How the amendment died
[Lawrence State Senator Barbara] Ballard played key role against amendment limiting courts | LJWorld.com.
It may have been the turning point of the special legislative session. A late night meeting July 1 between Gov. Kathleen Sebelius, a Democrat, and Republican legislative leaders produced no agreement, and House Speaker Doug Mays, who is no fan of Sebelius, left the meeting in a bad mood. The session was near meltdown with nothing accomplished.
But Mays was influenced by House Democratic Leader Dennis McKinney, of Greensburg, and Rep. Barbara Ballard, D‑Lawrence. The three legislators all came into the House in 1992, and Mays said he trusts McKinney and Ballard to the fullest.
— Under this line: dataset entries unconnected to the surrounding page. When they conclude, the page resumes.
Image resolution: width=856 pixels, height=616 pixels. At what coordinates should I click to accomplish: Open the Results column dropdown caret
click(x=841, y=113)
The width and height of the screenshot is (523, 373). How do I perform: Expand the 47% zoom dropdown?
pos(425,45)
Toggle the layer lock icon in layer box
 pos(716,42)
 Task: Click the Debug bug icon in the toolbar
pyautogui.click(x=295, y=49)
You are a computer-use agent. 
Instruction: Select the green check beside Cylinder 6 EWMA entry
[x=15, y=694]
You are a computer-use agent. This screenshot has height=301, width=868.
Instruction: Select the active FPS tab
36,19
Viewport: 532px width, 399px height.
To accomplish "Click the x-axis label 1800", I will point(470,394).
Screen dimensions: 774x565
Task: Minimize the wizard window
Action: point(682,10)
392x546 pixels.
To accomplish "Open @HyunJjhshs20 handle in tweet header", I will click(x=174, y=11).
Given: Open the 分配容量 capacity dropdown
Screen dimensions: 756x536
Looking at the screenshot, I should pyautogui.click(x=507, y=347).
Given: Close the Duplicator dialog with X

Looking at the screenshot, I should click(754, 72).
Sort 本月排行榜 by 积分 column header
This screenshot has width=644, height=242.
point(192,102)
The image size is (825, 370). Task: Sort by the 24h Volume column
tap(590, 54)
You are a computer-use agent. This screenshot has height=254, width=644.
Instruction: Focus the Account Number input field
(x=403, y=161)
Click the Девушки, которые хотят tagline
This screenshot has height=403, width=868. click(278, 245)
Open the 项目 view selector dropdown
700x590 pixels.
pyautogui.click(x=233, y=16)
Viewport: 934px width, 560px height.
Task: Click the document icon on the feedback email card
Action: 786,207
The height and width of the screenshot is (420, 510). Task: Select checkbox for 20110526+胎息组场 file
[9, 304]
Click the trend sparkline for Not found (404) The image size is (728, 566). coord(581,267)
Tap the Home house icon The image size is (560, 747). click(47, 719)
Ballard and McKinney told Mays that the House Democratic caucus would not budge in its opposition to a constitutional amendment aimed at restricting the Kansas Supreme Court in school finance litigation. It wasn’t politics, they said; it was a matter of principle.
“They feel just as strongly as many of us feel we should do it. They seem very sincere about this,” Mays told the House Republican caucus.
After that, the momentum to link school funding to an amendment started to unravel.
Saying Mays is “no fan of Sebelius” is too cute by half. He’s planning to run against her in 2006, and wants to pick (and win) a fight with her.
Nonetheless, who says bipartisanship is dead? What’s that? Don Dahl of Hillsboro and Judy Morrison of Shawnee want to make a point:
An idea was floated during the special session to postpone consideration of a constitutional amendment and instead have a commission study proposed changes and make recommendations to the 2006 Legislature.
House Republicans didn’t like the idea.
Rep. Donald Dahl, R‑Hillsboro, called it “asinine.” He said the commission would be packed with “Democratic trial lawyers.”
Rep. Judy Morrison, R‑Shawnee, said she didn’t trust constitutional scholars who had testified earlier to the Legislature because they “came out of liberal institutions.”
The scholars who testified included law professors from Kansas University and Washburn University.
Apparently, a liberal institution is one that disagrees with every half-baked idea.